PAGE EXCERPT Start Marker

Four earlier reports on protozoa in the impala are also included in Table 1 for comparison. To date, 13 species of protozoa have been observed in the impala rumen. In South Africa, 11 of these were reported by Kleynhans in 1977, nine in the present study and three by Van der Wath and Myburgh in 1941. Dogiel reported a total of five species from impala in Kenya (1925) and Uganda (1932).

Table 2 reflects the occurrence and concentration of D. ruminantium and the larger ophryoscolecids (five species) as grouped by the collection site. Ostracodinium gracile was present in all 32 animals, E. maggii was present in 31 animals, whilst Eudiplodinium impalae and Epidinium caudatum were found in 30. In contrast, Epidinium ecaudatum was present in only 16 animals and Dasytricha species were found in nine. Thus, the majority of the larger ophryoscolecids were represented by four species, namely O. gracile, E. maggii, E. impalae and Ep. caudatum. The total concentration of all six species averaged about 1.6 x 104 per mL in the 24 animals from Ditholo, 0.32 x 104 per mL in the five from Loskop, 1.38 x 104 per mL in the two impala from Rietvlei and 0.28 x 104 per mL in the single animal from Karoobult.

The caecum and colon contents were mixed, washed as described above, and examined microscopically for protozoa. The results in Table 3 show that only very low concentrations were present in the ingesta from these organs. Presumably, the protozoa would be digested as they move through the abomasum and small intestine; however, some cells are obviously able to pass through unharmed. It is possible that they are embedded in larger food particles and are not exposed to the acidic and enzymatic conditions in those organs. These concentrations are considerably higher than what one author (B.A.D.) has previously observed in domestic ruminants (unpublished).

A possible relationship between the time (i.e. the month when the animal was harvested) and the concentration of the larger protozoa was investigated, taking all 32 animals into consideration. A correlation coefficient (r) of 0.65 was obtained (r2 = 0.42). However, when only the 24 animals from a single location (Ditholo) were used, the correlation coefficient was 0.865 (r2 = 0.75). Figure 1 shows the regression of protozoa concentration for all 32 animals, according to time of harvesting. The first sample was obtained in December and labeled as 0, followed by January as 1, February as 2, etc. This was based on the assumption that the start of the summer growing season would begin in December, when pasture and browse were low, and that feed would become increasingly available during the following months.



It is also of interest that only two genera of the subfamily Diplodiniinae, Eudiplodinium and Ostracodinium, have been found in the impala. Species of Diplodinium, Metadinium, Enoploplastron, Elytroplastron and Polyplastron occur in many of the other wild ruminants in Africa (Dehority & Odenyo 2003; Dogiel 1925, 1932; Kleynhans & Van Hoven 1975; Van Hoven 1975, 1978, 1983).

PAGE EXCERPT End Marker

EXERCISE SET -
A - From the passage on impala rumen protozoa, list the genera of Diplodiniinae that occur in many other African wild ruminants but not in the impala.
B - According to the passage on impala rumen protozoa, in how many animals was Epidinium ecaudatum present?
C - Continue the passage on impala rumen protozoa from its last sentence.

DATA SUPPLIED Start Marker

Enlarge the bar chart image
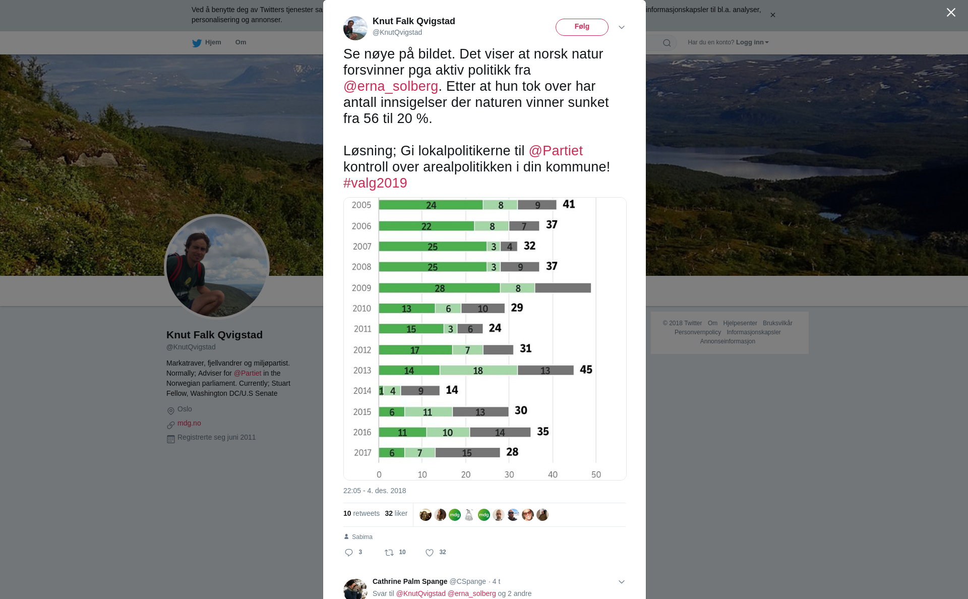968x599 pixels. 485,339
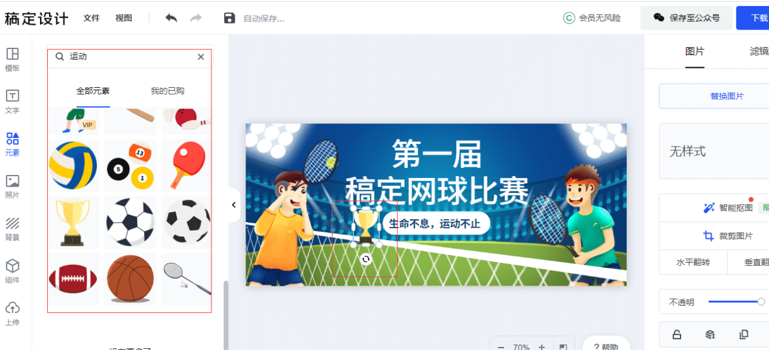Switch to the 我的已购 tab

[x=167, y=91]
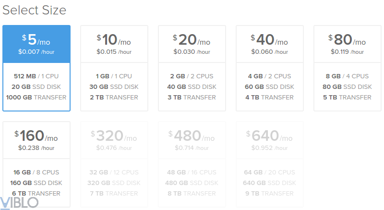Click the 64 GB / 20 CPUS spec
Viewport: 384px width, 210px height.
[x=270, y=173]
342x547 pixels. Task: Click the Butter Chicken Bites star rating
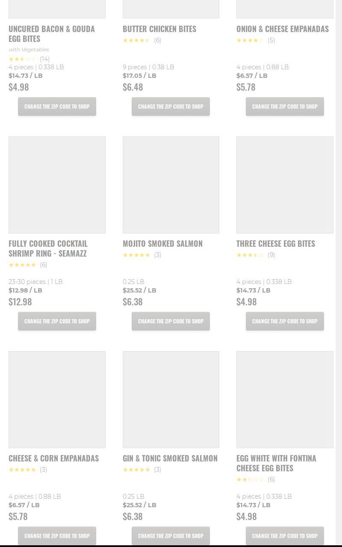click(136, 40)
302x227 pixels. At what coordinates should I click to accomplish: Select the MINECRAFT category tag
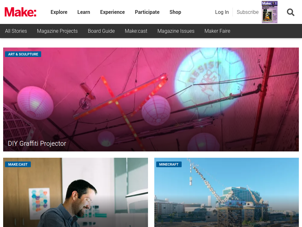pyautogui.click(x=169, y=164)
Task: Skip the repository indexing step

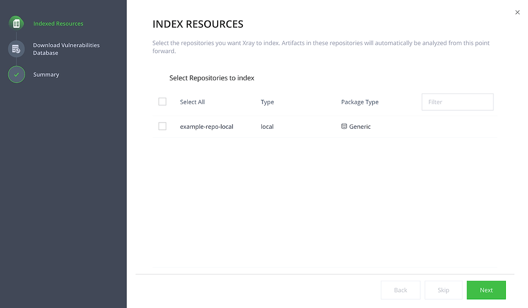Action: point(443,290)
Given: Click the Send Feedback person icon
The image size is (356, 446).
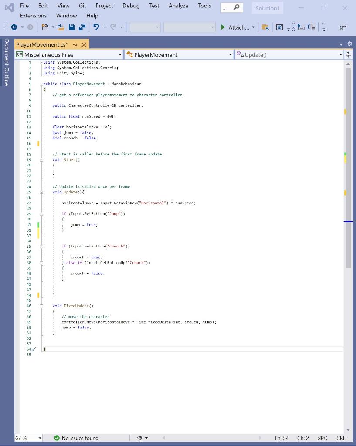Looking at the screenshot, I should (342, 27).
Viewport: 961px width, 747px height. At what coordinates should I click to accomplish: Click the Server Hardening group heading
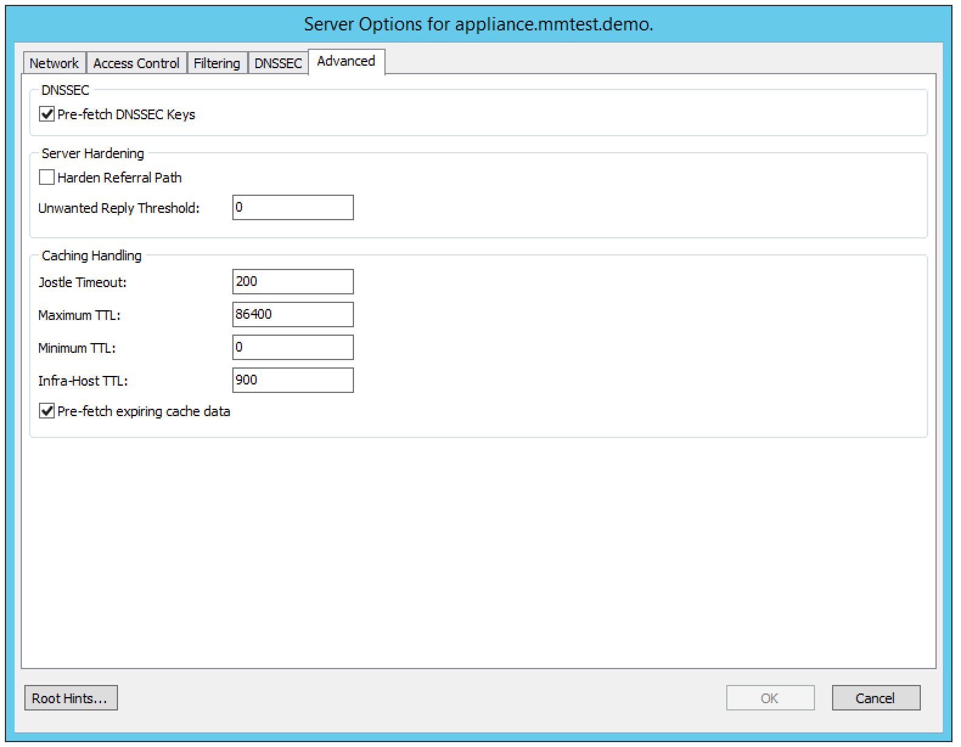click(92, 153)
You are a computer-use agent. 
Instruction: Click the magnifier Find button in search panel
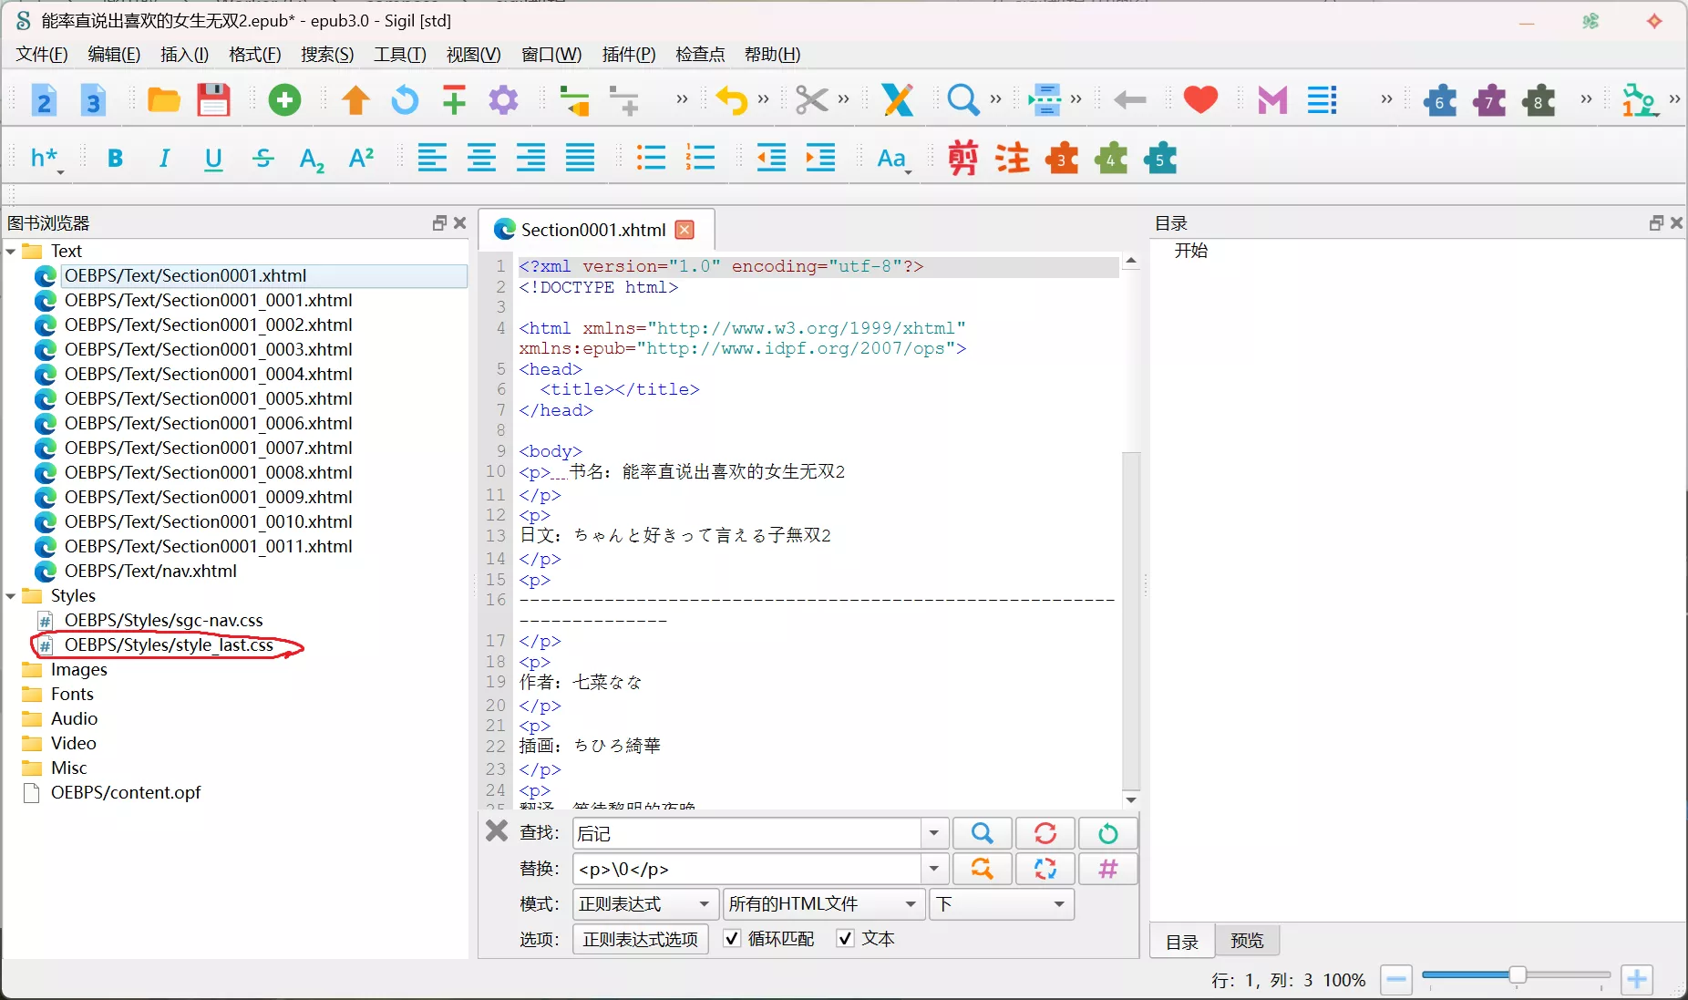(982, 833)
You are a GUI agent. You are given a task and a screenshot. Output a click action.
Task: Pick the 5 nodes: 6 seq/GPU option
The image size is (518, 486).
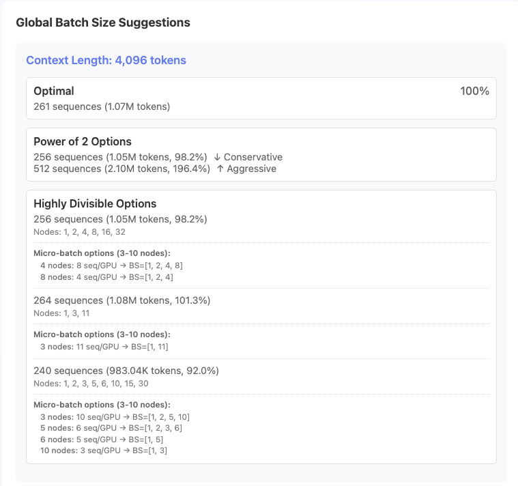coord(111,428)

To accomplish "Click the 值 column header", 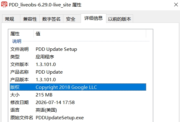I will 90,33.
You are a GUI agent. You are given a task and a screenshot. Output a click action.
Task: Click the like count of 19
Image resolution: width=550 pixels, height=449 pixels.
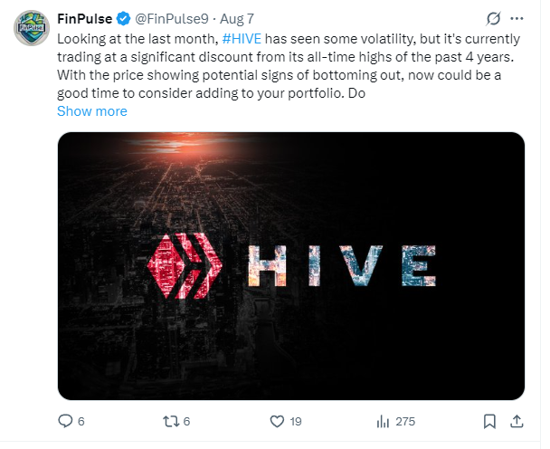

DATA SUPPLIED End Marker

SOLVED TASKS -
A - Diplodinium, Metadinium, Enoploplastron, Elytroplastron, Polyplastron

B - It was present in only 16 animals.

C -
Physiological parameters

Table 4 presents information on the collection site, age, sex, organ pH, weight of the organ contents, percentage dry matter, density and gas production from organ contents, incubated in vitro (gas production was not measured with small intestine ingesta). Except for the animal from Karoobult and the two from Rietvlei, rumen pH values averaged below 6.0. This value would be expected in grazing ruminants, as demonstrated in the study by Dehority and Tirabasso (2001), where sheep were fed 1, 6, or 24 times per day. Rumen dry matter values fell within the normal reported range of 10% - 13% (Dehority 2003).

The aim of measuring gas production was to evaluate whether this parameter was associated with protozoal concentrations. When gas production was correlated with numbers of larger protozoa, the correlation coefficient was 0.31, indicating little or no association. This is not entirely unexpected, because a number of factors would be involved. Probably the most critical would be the amount of available substrate in the rumen contents, regardless of the concentration of protozoa and bacteria. Gas production from rumen, caecum and colon contents was greater in the animals on the game farm, suggesting that more substrate was available in the ingesta from these animals than from those living in the bushveld. In future studies it would be desirable to measure fermentation capacity as described by El-Shazley and Hungate (1965), where additional substrate is added.

Temperature of organ contents ranged from 30 ºC to 41 ºC for the rumen, between 11 ºC and 28 ºC for the small intestine, between 17 ºC and 31 ºC for the caecum and between 13 ºC and 30 ºC for the colon. Length of the organs ranged from 281 mm to 570 mm for the rumen, 6218 mm to 13 852 mm for the small intestine, 162 mm to 652 mm for the caecum, and 190 mm to 1411 mm for the colon (data not shown).



The number of genera and species of protozoa occurring in the impala is limited compared to other African wild ruminants and domesticated cattle and sheep (Booyse & Dehority in press; Dehority & Odenyo 2003; Dogiel 1932; Kleynhans & Van Hoven 1976; Van Hoven 1975, 1978, 1983). Only four species of Entodinium, two genera of Diplodiniinae and two species of Epidinium have been observed.



Authors' contributions

D.G.B. collected the samples, was responsible for all the measurements and conducted the microscopic studies. B.A.D. assisted with identification of the species, compilation of the data and writing the manuscript.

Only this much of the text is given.